Disappointment is defined as “the feeling of sadness or displeasure caused by the nonfulfillment of one’s hopes or expectations.”
It is hard to struggle with disappontment. Recently, I was writing in my journal, and I made a list of the disappointments I felt. The list was about things that had not turned out as I had hoped. None of these were new to me, I had being mulling each of them over in my mind for a few months. It was when I wrote them down that I dug deeper and found even more. They were hidden away, but had been piling up inside for the past few years. There were so many things to be feeling disappointed in.
I realized how, little by little, they had started to weigh me down until I felt like I was carrying around a boulder. The burden of them was pushing me down deeper and deeper into the muck and mire of disappointment until I landed in the pit of discontentment.
It had been becoming more and more obvious to me that my joy was disappearing, my hope was lacking, and my heart was becoming more and more ungrateful. I had been praying to the Lord to fill me with joy, to increase my hope, and to help me have more gratitude. But, nothing changed. God seemed silent. I felt frustrated, didn’t He want to help?
More time passed by, and I knew my relationship with the Lord was suffering. I wanted a quick fix, but the Lord wanted repentance. I was looking for Him to do it my way, but He wanted to do deeper work in my heart. The Lord showed me my sin of having a heart filled with discontentment. Living with a discontented heart is serious sin. It is, in reality, doubting the Lord’s goodness, doubting His wisdom, and questioning His faithfulness.
The Lord knows what I need to accomplish His purposes in my life, yet my eyes are on my own desires. I miss seeing His blessings when I am so focused on my wants. I forget that He is my Perfect Father and the Giver of all good gifts.
The Lord wants us to see His blessings and to respond with a grateful heart. He wants us to be content and satisfied with His gifts. Ironically, I have a problem when I listen to people with an “entitlement attitude”, but sadly, that is the attitude I was having before my Heavenly Father.
He showed me I need to keep my eyes on Him. I need to put more effort into recognizing the blessings He gives me and less emphasis on what I am lacking or thinking I need in order to be happy. I need to give thanks for all He has blessed me with.
Discontentment is a “horrible pit”, it is a place of “tumult and destruction”. I was feeling agitated and in turmoil within as I focused on my disappointments. Those feelings were tearing apatt my relationship with the Lord. I was questioning God’s goodness and love for me as I weighed whether He answered my prayers the way I thought was best.

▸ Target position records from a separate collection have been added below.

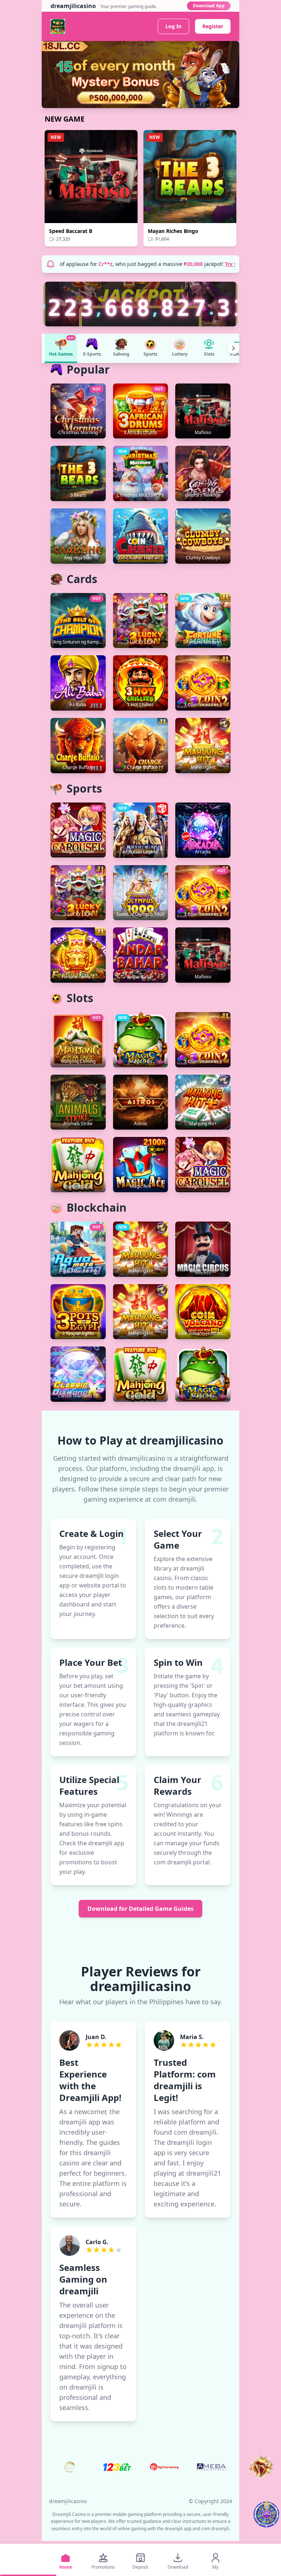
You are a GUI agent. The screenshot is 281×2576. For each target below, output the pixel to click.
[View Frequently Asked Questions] (260, 2467)
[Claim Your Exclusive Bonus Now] (266, 2514)
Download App (209, 6)
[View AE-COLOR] (211, 2467)
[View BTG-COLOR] (164, 2467)
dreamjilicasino (68, 2501)
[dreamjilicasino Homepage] (57, 26)
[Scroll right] (233, 348)
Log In (173, 26)
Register (212, 26)
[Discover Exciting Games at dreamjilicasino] (140, 74)
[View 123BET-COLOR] (117, 2467)
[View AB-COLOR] (69, 2467)
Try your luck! (229, 263)
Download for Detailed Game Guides (140, 1909)
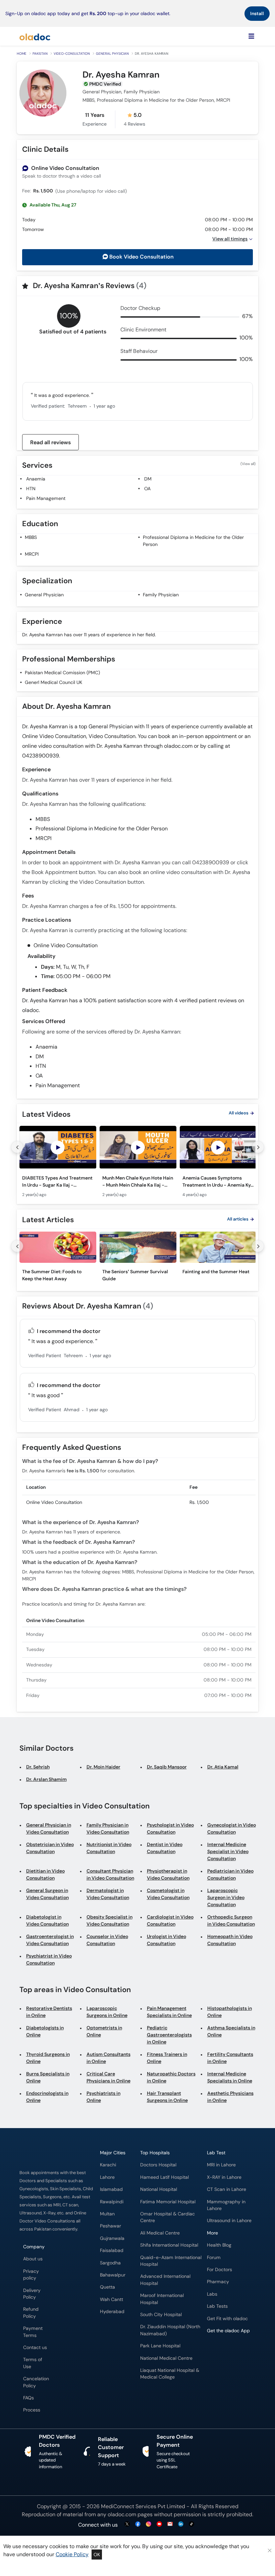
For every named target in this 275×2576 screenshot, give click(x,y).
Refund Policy (31, 2312)
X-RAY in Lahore (224, 2177)
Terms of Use (32, 2363)
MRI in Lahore (221, 2165)
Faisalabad (111, 2250)
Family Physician (161, 595)
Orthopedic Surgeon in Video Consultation (231, 1920)
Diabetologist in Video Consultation (47, 1920)
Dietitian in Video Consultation (45, 1874)
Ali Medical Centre (160, 2233)
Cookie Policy (72, 2554)
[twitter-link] (127, 2524)
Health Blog (219, 2245)
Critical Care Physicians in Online (108, 2077)
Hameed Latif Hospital (164, 2177)
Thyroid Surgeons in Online (48, 2057)
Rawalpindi (111, 2202)
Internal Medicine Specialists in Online (229, 2077)
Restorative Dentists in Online (49, 2011)
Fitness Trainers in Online (167, 2057)
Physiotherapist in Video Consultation (168, 1874)
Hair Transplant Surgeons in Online (167, 2096)
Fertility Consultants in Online (230, 2057)
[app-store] (237, 2350)
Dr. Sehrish (38, 1767)
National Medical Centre (166, 2358)
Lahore (107, 2177)
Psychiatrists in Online (103, 2096)
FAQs (28, 2398)
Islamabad (111, 2189)
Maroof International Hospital (162, 2299)
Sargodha (110, 2263)
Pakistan (40, 53)
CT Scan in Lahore (226, 2189)
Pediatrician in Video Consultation (230, 1874)
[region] (137, 1163)
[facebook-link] (137, 2524)
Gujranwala (112, 2238)
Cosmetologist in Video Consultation (168, 1893)
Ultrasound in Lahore (229, 2220)
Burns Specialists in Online (47, 2077)
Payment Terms (33, 2332)
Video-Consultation (72, 53)
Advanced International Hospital (165, 2279)
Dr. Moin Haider (103, 1767)
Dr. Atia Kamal (222, 1767)
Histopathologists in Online (229, 2011)
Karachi (108, 2165)
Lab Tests (217, 2306)
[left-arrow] (17, 1147)
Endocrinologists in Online (47, 2096)
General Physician (112, 53)
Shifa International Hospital (169, 2245)
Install (257, 13)
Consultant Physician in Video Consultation (110, 1874)
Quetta (107, 2287)
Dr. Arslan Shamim (46, 1779)
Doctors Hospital (158, 2165)
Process (31, 2410)
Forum (214, 2257)
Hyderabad (112, 2311)
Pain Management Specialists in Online (169, 2011)
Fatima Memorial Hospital (168, 2202)
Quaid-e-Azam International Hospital (171, 2261)
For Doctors (219, 2269)
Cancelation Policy (36, 2382)
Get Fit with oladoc (227, 2318)
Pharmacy (218, 2282)
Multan (107, 2214)
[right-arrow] (258, 1147)
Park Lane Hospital (160, 2346)
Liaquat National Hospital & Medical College (169, 2373)
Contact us (35, 2347)
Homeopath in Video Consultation (230, 1939)
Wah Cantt (111, 2299)
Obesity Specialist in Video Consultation (109, 1920)
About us (33, 2259)
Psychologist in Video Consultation (170, 1828)
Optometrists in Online (104, 2031)
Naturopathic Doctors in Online (171, 2077)
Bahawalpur (112, 2275)
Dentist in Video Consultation (164, 1847)
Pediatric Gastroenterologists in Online (169, 2035)
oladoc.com (122, 2514)
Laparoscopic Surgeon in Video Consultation (225, 1897)
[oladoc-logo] (34, 36)
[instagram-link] (148, 2524)
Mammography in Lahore (226, 2205)
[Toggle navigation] (251, 36)
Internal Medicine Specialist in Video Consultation (228, 1851)
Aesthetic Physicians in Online (230, 2096)
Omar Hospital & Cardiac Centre (167, 2217)
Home (21, 53)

My expectations were wrong and they were that “miry clay”, I kept slipping and sliding down the slope of disappointment, becoming more and more stuck in those feelings in the deep pit that was only getting deeper.
The only way out was with His help. I needed to recognize my sin and repent. I needed to be reminded that achieving satisfaction in the things of this world is a lie from Satan. The Lord had to remind me of what is Truth. He helped me to understand what I can expect.

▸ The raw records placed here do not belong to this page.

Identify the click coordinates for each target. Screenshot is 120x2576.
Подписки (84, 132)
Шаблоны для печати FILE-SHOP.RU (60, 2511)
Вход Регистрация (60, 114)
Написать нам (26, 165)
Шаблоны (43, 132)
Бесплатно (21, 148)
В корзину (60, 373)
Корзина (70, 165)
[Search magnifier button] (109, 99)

I can expect the Lord to be Who He says He is because He does not change.
I can expect Him to give me His best, even when that is not what I most want, because He is all-wise.
I can expect everything He gives to be given in love and to fulfill His perfect purpose and will for my life.

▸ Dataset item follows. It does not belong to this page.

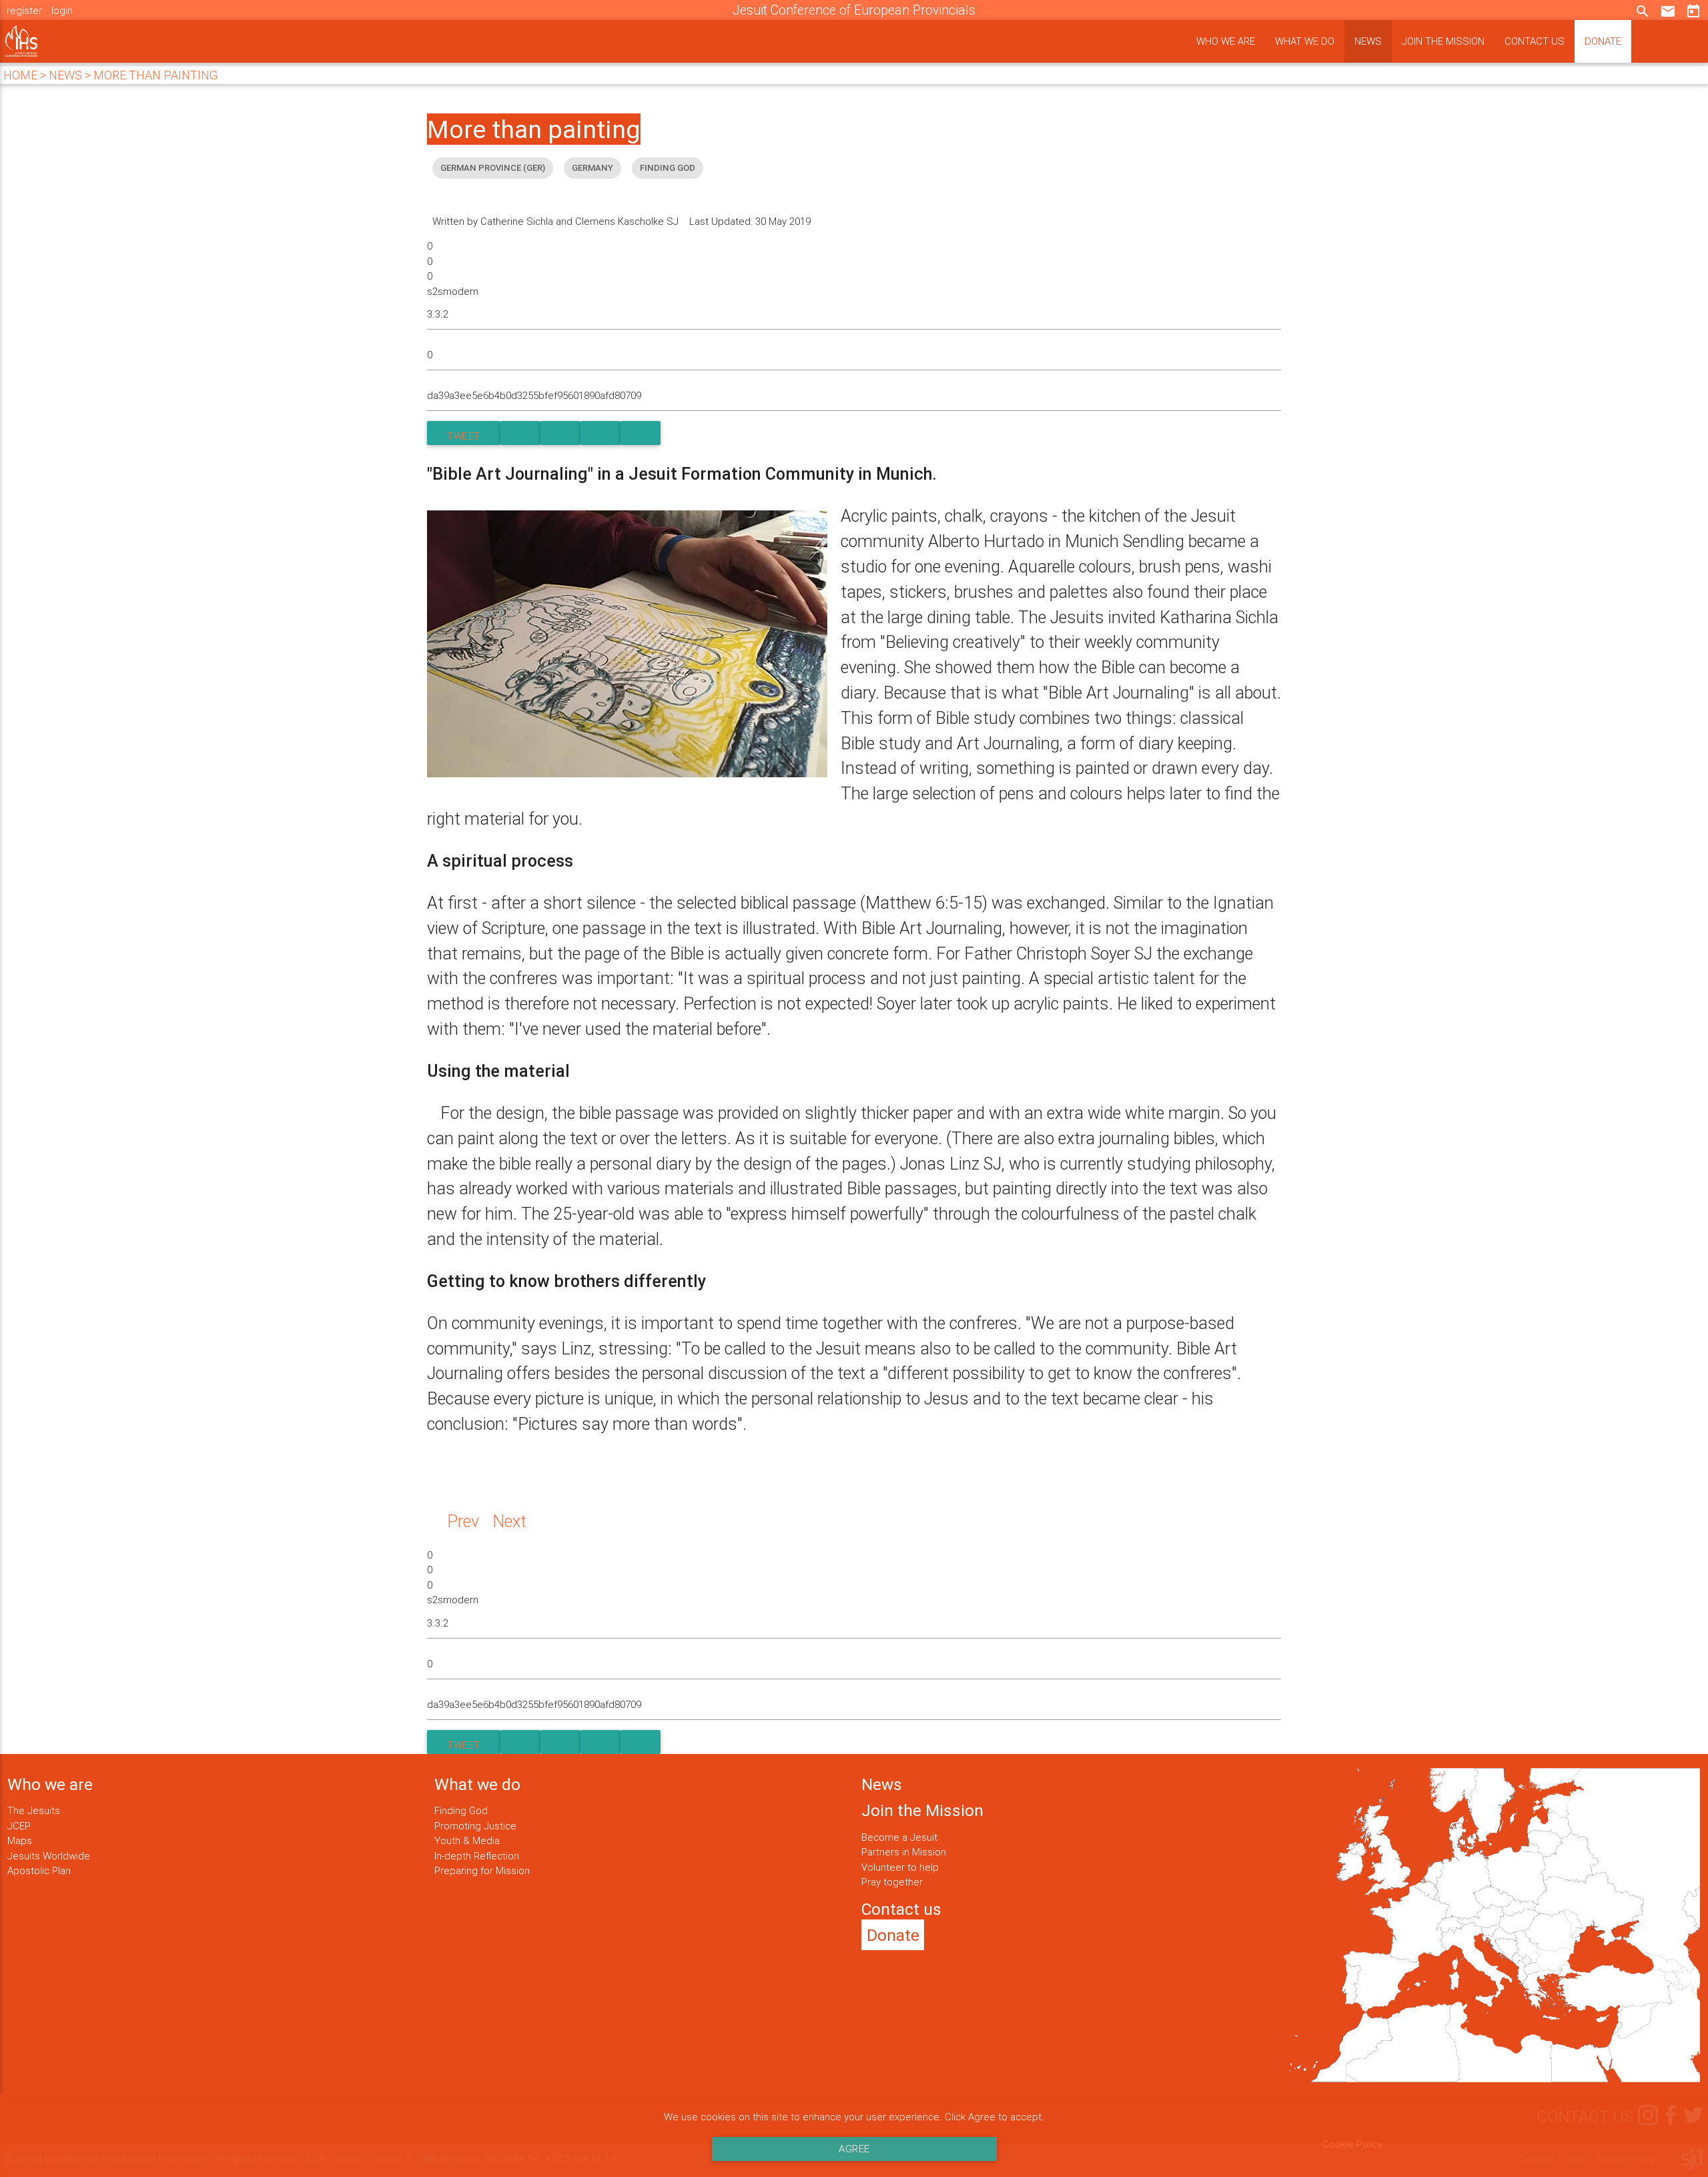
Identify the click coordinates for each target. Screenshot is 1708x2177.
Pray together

I can expect Him to answer prayers that are in His will for me.
My expectations that led to discontentment were not remembering Who He is, my eyes were blinded by my selfish single-mindedness of wanting what I wanted to make me happy. It is not that any of the things I wanted were bad things, but they were things that I had allowed to become too important to me. They were things that were leading me to take my eyes off of the Lord and His love for me more and more.
The lessons I learned through this makes me say with David, “…He set my feet upon a rock , steadying my footsteps, and establishing my path…” The rock is His truth, my feet are steadied in knowing the truth of my sin and repenting of that sin. He has established my path as He teaches me ways to learn contentment. This is an ongoing lesson. I constantly need reminders to keep my eyes on Him.
He has put a song of gratefulness in my heart, praising Him for Who He is, for His gracious ways of convicting my heart, and His perfect wisdom for me and my life.
What are you expecting?
Are you living in the muck and mire of disappointment?
Do you find yourself sinking into a deep pit of discontentment? It happens so subtly, we are hardly aware of how we are distracted and pulled into sin. Satan has a way of leading us to put our attention on what we don’t have.
If you find yourself in that pit, look up and ask the Lord to lift you up onto the rock of His truth. Repent, He will graciously answer your prayer. Your heart will sing a new song!
The Lord is the only one Who can fill us with true satisfaction, everything in this world is a counterfeit.